Much of the news for the past two days has been dominated by one story - the results of the local elections and especially the very strong showing by the UK Independence Party - UKIP.
I’m going to guess that many of you are feeling unsettled in response to this news.
What does this mean to you???
Commentators across the political spectrum have been scrambling to explain this shift in interviews and in every newspaper in the country. Each group has a different spin on the story - and not surprisingly, each story manages to put their own group in the best possible light. No big surprise there.
Is it about Euroscepticism? About disenchantment with the status-quo whatever that may be? Unhappiness with politics as usual? Is it xenophobia? Racism? A response to a weak economy or to the increasing gap between the rich and the poor in this country? Is it about a leader who smiles a lot and seems to identify more with the “common man” more than with the elite that seem to dominate the major parties?
Have I missed anything????
As the politicians and journalists focus on all of these explanations and all of the questions about what this shift might mean for and about our country and its future, I suggest that we are missing something important.
That something is the deep, fundamental, human response to change.
We know all the platitudes… “change is the only constant”. “when one door closes, another opens”. It all sounds good and reasonable as if we should just - oh - get over it and embrace change. But we’re much more complicated than that.
So, our society… There is dramatic change taking place in Britain. That’s not to say that it’s never happened before - of course it has. But it is major, noticeable and dramatic today.
What are some of the big changes going on in our society????
Big change happens all the time now. Some say it’s bigger and faster than it’s ever been in the past. Others argue that changes brought about by the printing press, industrialization, the telephone, plagues, wars, antibiotics, the advent of democracy and many others dwarf the changes we’re seeing now.
Perhaps we always see the change affect us as the most important and most disruptive change anyone has ever experienced.
Change is not only in society around us.
Change in a place like this is difficult too - maybe even more difficult. Many communities struggle so much with change that they prevent it from happening altogether. That’s not surprising at all. We don’t welcome change and sometimes - in a changing world - there’s nothing we’d like better to than to have just one place where change doesn’t happen - or at least, happens as little as possible… and, for many people, that is the mosque, synagogue, club, church, or temple they are part of.
Where it does happen - as it has at New Unity - it can be disorienting.
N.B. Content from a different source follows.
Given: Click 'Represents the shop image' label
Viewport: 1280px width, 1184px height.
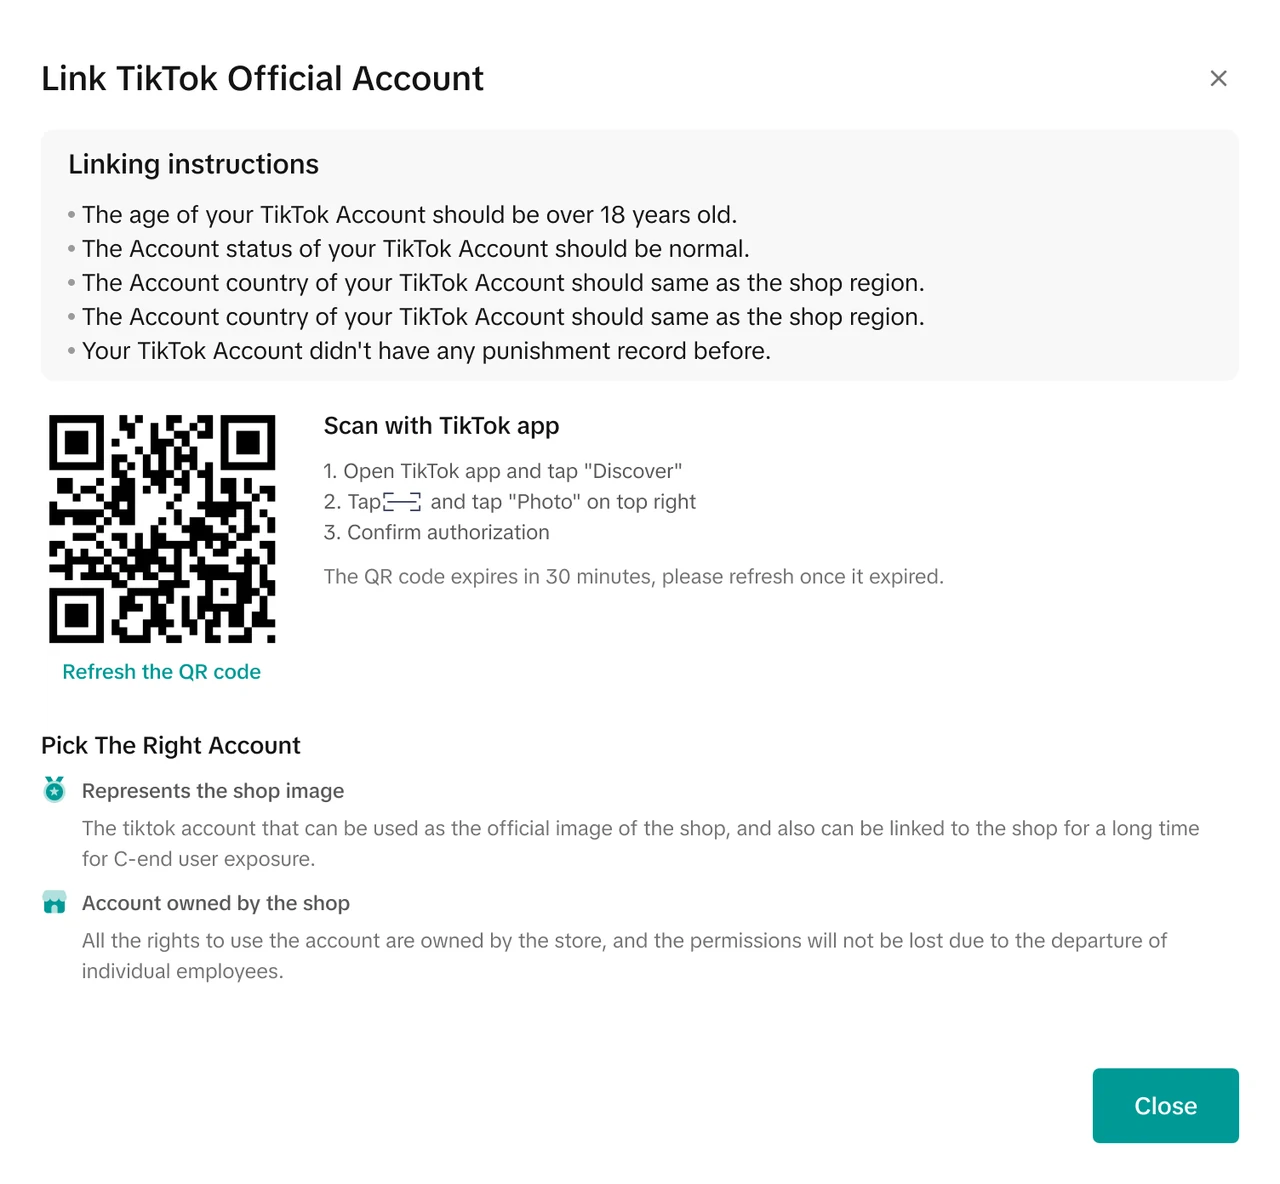Looking at the screenshot, I should point(213,791).
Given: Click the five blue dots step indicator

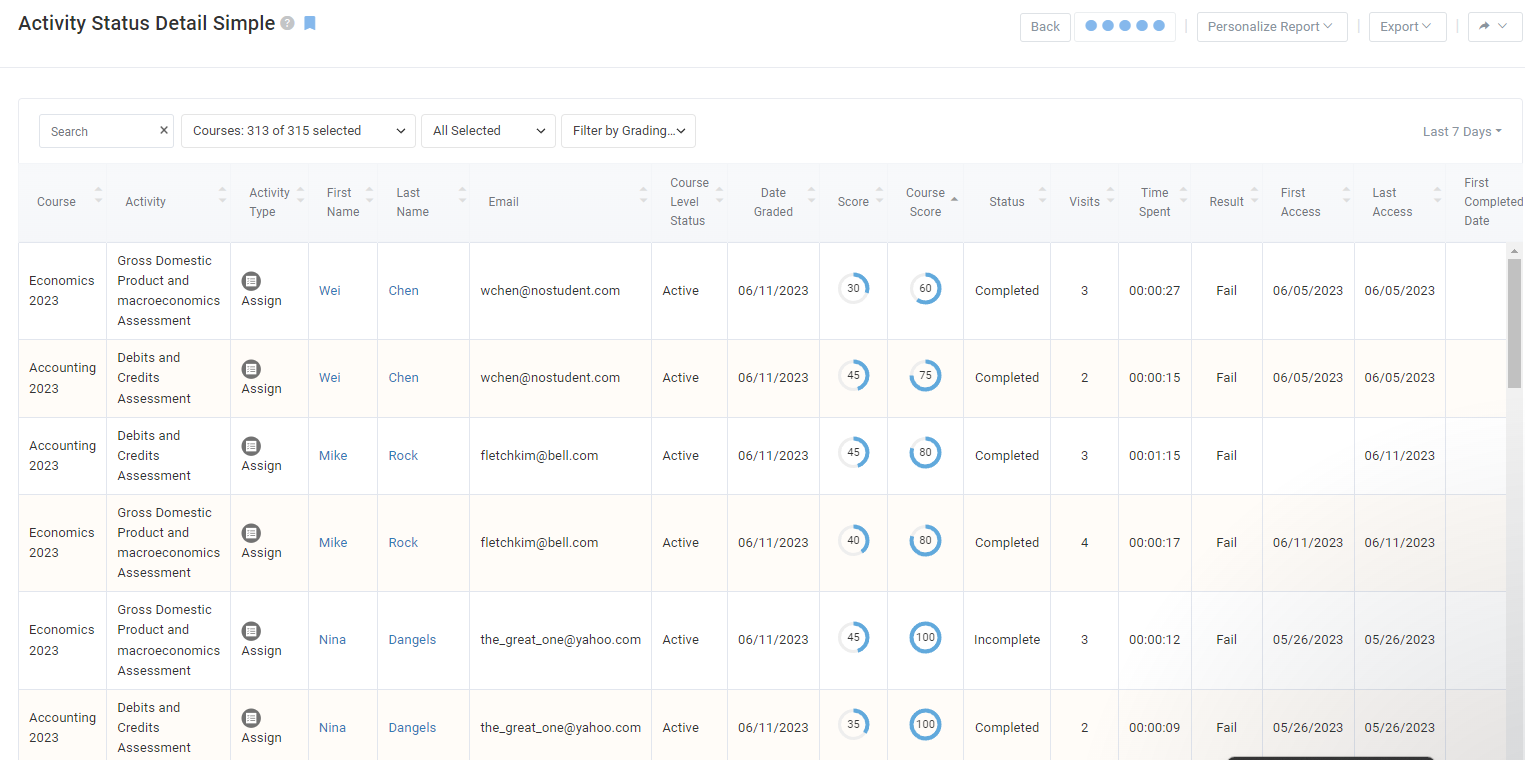Looking at the screenshot, I should click(x=1124, y=27).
It can mean that some people no longer feel like their community is theirs anymore.
As we have grown more than 10 fold in the past dozen years - as Sunday attendance has zoomed from 6 on a good day to 70 on average, everything feels different. Only one person is still here from before that period of growth, which is testimony to her flexibility - or maybe her stubbornness…
And very few of us can ever really feel for very long that change is NOT a constant in their individual lives. Sometimes, we guide that change. Most often, change comes uninvited.
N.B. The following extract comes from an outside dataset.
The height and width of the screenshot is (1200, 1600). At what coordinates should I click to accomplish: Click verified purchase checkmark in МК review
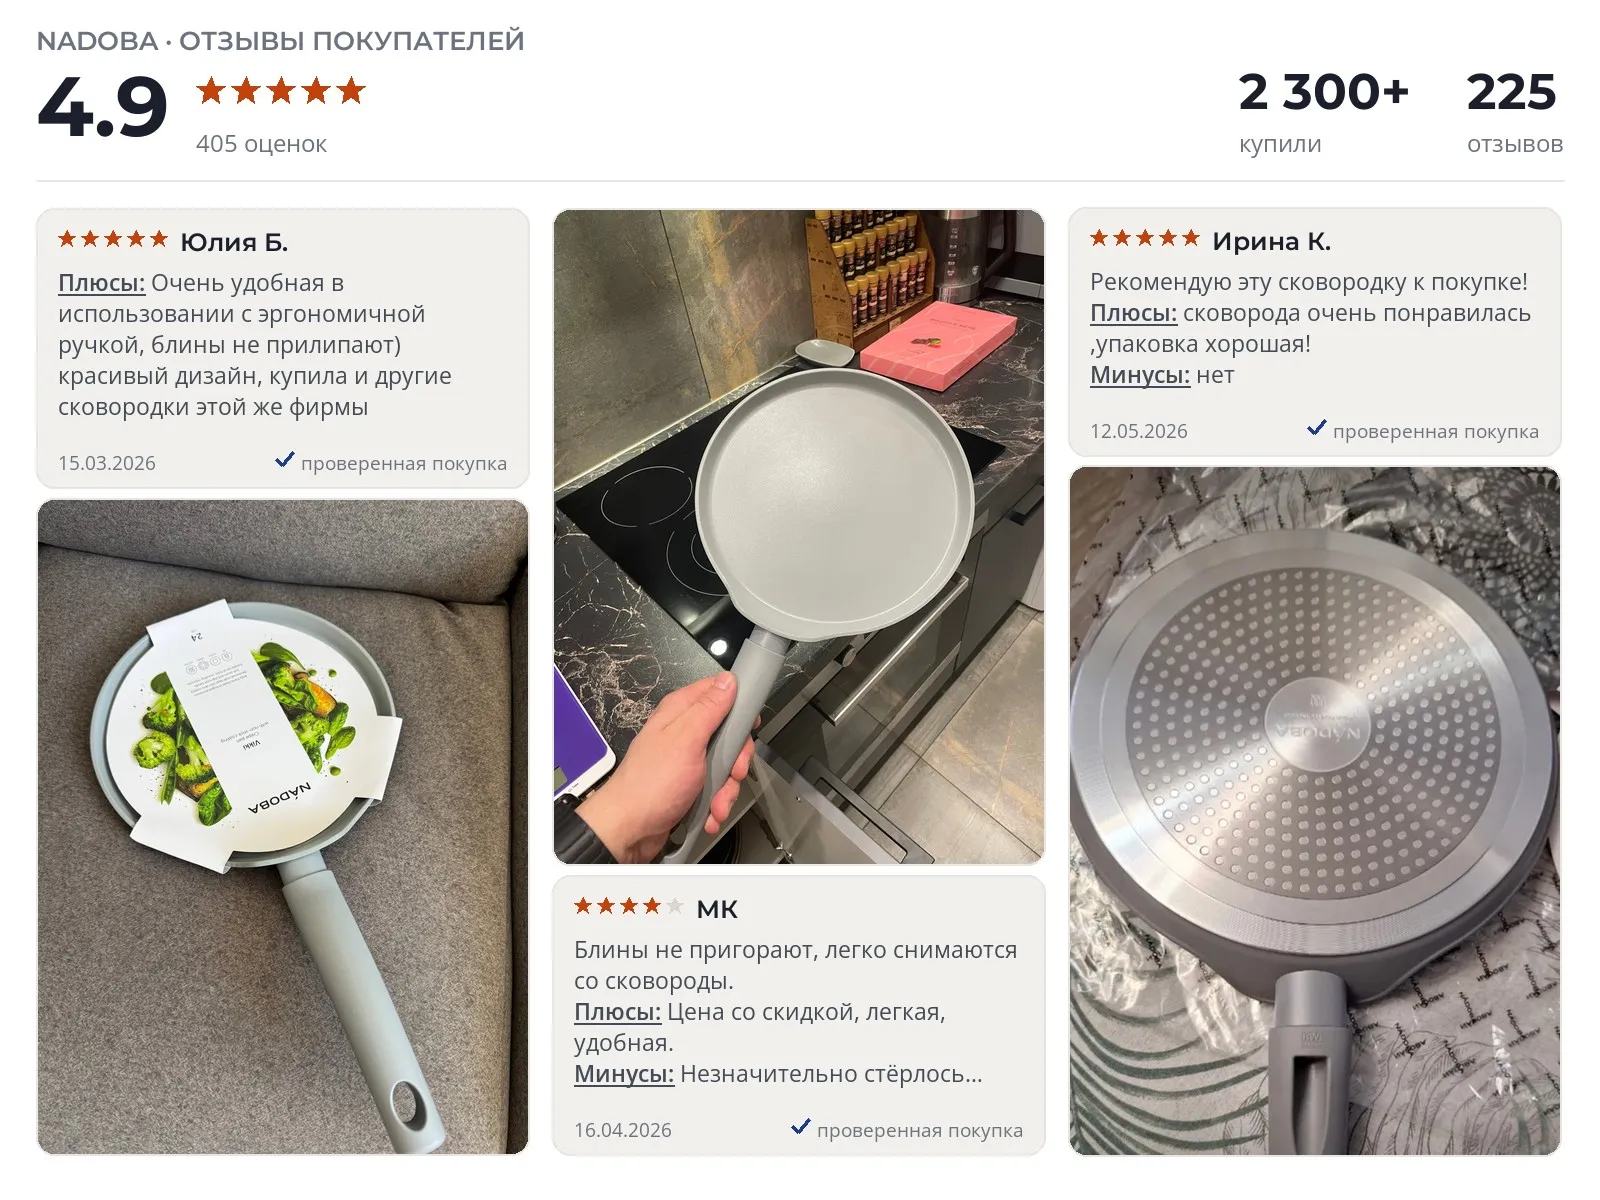click(801, 1127)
It has become increasingly clear to me that human beings age, and that age causes changes. My hairline is never coming back down to where it once was. My eyes will never again be good at reading without glasses.
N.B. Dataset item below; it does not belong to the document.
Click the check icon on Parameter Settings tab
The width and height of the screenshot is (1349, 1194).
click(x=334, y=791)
Change comes to our individual lives in so many ways.
Sometimes we welcome that change. We win the lottery or find love or come across a ten pound note in the street.
We call this change good.
Most often, though, change is an unwelcome surprise that - were our lives novels - would constitute completely unexpected and unintended plot twists that we must somehow accommodate. We try to push this change away. We deny it, negotiate with it, get angry, get depressed, and then we somehow deal with it.
We call this change bad.
There is an old Taoist story
Long ago, an old farmer had only one horse - a beautiful horse that was his prized possession. One day the horse ran away. The farmer’s neighbors came to console her over her terrible loss. The farmer said, "What makes you think it is so terrible?"
A month later, the horse came home--this time bringing with her two beautiful wild horses. The neighbors became excited at the farmer's good fortune. They gazed at the three horses admiringly. “Such lovely strong horses!” The farmer said, "What makes you think this is good fortune?"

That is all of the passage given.